My friend Klaus, desperate to learn Russian, was always listening to a radio language learning programme targeted at children from five to ten years old.
Twice a week, for a whole year. The upshot was that he began every sentence with ‘And now, my little friend’. Klaus was in urgent need of someone to talk Russian to. So, I recommended placing an ad in Tip und Zitty, and it wasn’t long before the first Russian, Sergei, got in touch with him.
He had come to Germany a year before, in an artists’ exchange programme. For six months he had represented contemporary Russian art at the Bethany Artists’ House.

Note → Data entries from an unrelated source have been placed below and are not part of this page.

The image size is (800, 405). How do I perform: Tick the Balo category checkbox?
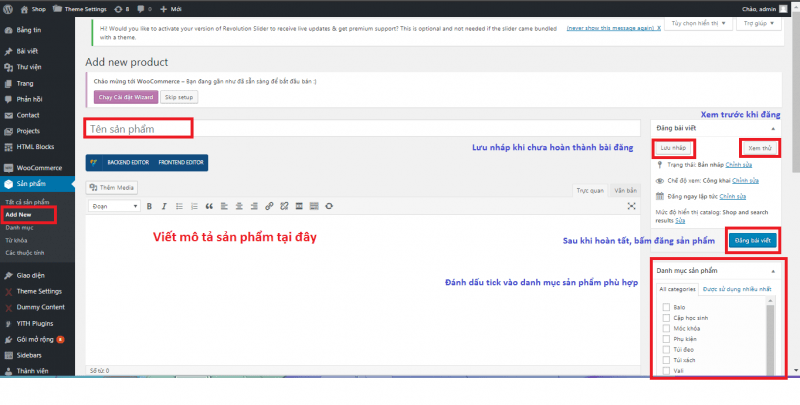(x=666, y=308)
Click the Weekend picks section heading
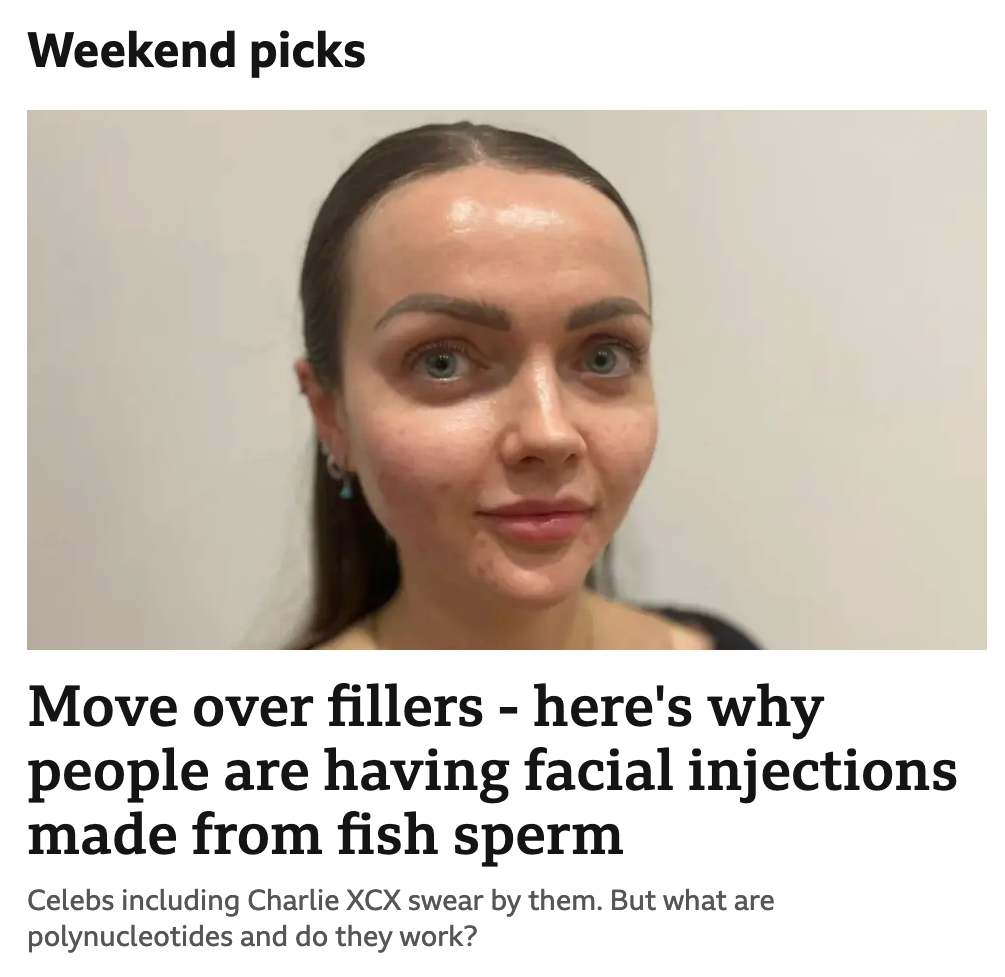1005x977 pixels. [197, 50]
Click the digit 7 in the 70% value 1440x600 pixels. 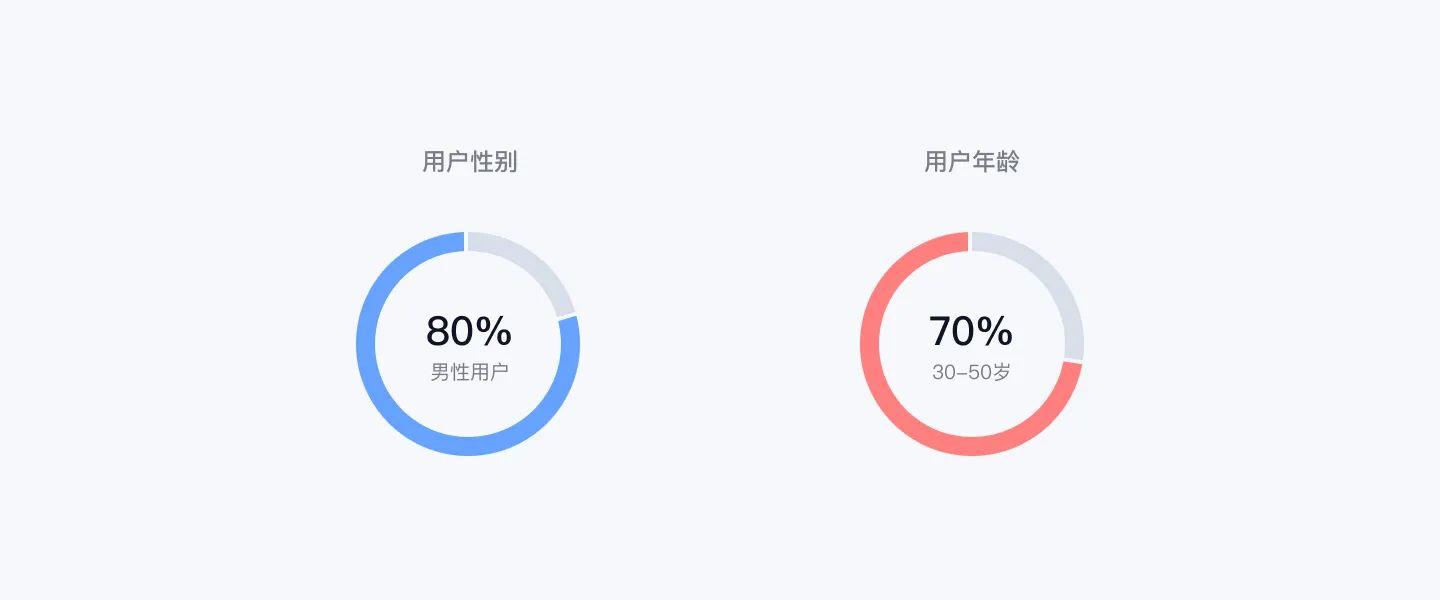[941, 331]
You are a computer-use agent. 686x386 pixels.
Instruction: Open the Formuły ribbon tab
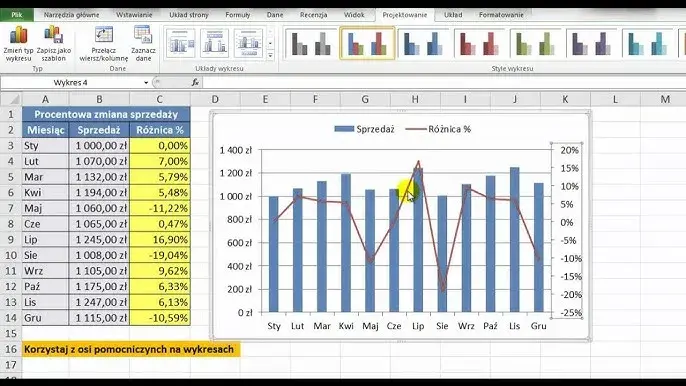[x=238, y=15]
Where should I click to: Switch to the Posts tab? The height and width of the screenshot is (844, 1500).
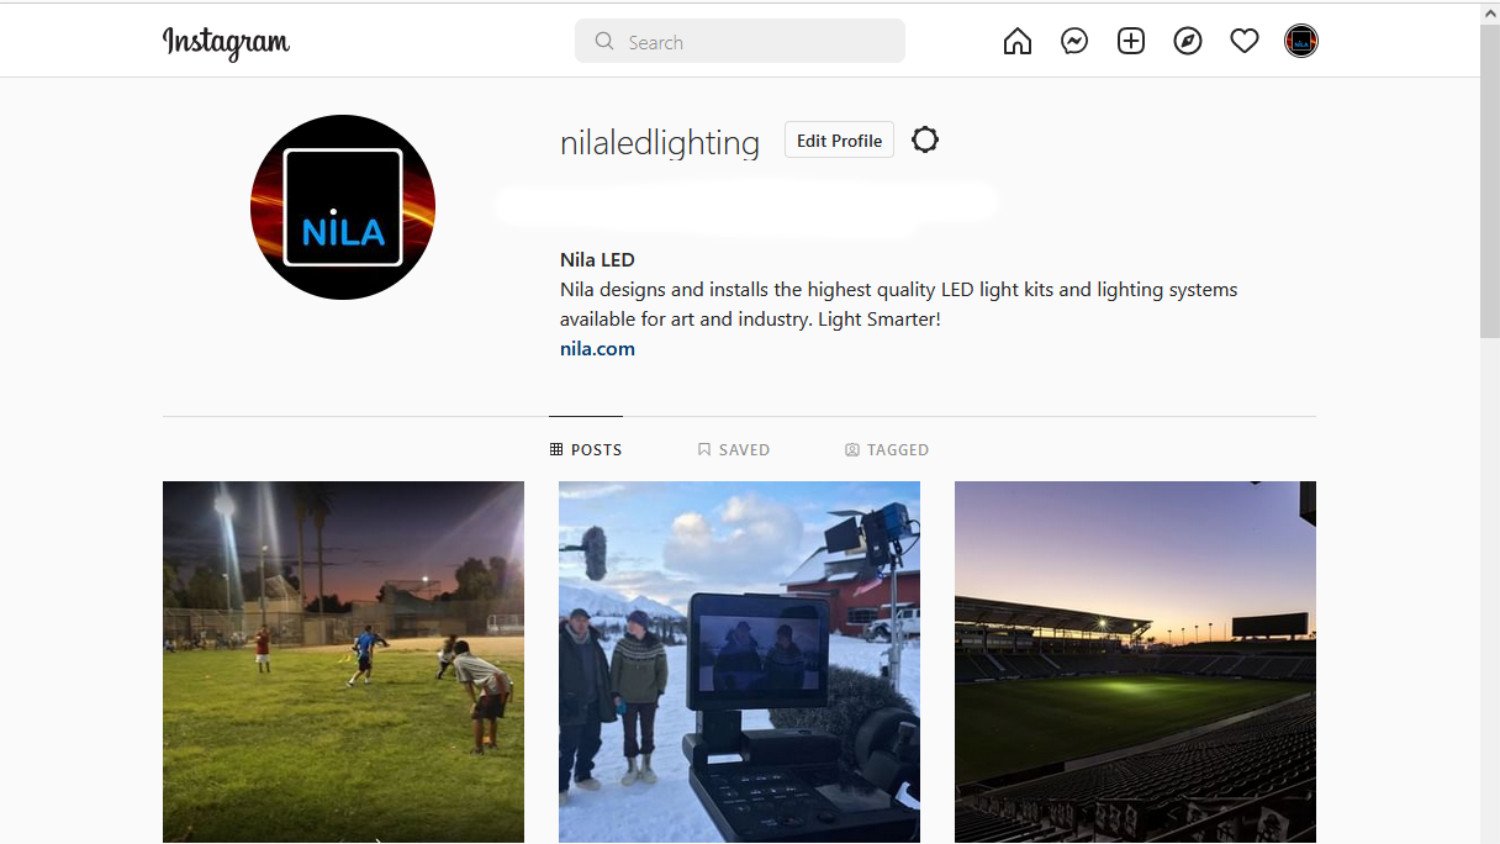586,450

Then the exchange was at an end. But Sergei did not want to leave Berlin, and decided to remain illegally. By day he worked on a building site, and in the evenings, he indulged his passion, eating snails bought from the food department of the KDW department store. It was a hobby that cost him almost every pfennig he earned. At first Sergei was living in one of the houses at Friedrichshain that squatters had occupied. When the police cleared the squatters out, he managed to make his getaway at the last moment. So, then Klaus put a bed in the corner of his one-room apartment for Sergei. ‘And now, my little friend’, he would say every day, ‘you must help me improve my Russian’. But it didn’t really work. The two of them were too different, and the apartment was too small. Klaus, a vegetarian by conviction, had to put up with Sergei’s revolting eating habits day in, day out.
One day Sergei made his landlord an offer. How about he moves to Moscow for a week or so and stay with Sergei’s wife, and improve his Russian there?
Klaus got himself a visa right away and flew to Moscow.
Sergei’s wife was called Mila, and she knew nothing about the story. She had a small room in a council flat. There was no telephone, and five other families were living there too. It was a very lively flat, with three gas stoves in the kitchen, one toilet, and a lot of screaming children in the corridor.
But when Klaus arrived, it seemed almost deserted. An old woman who lived there had just died, the pool attendant who lived on his own had been arrested for theft, and the children were on holiday with their parents.
The only person who was at home when Klaus showed up was a policeman, the jealous lover of Sergei’s wife. ‘Good day! I’m from Germany. And now, my little friend, show me where Mila lives’ Klaus said to him. The man made no reply.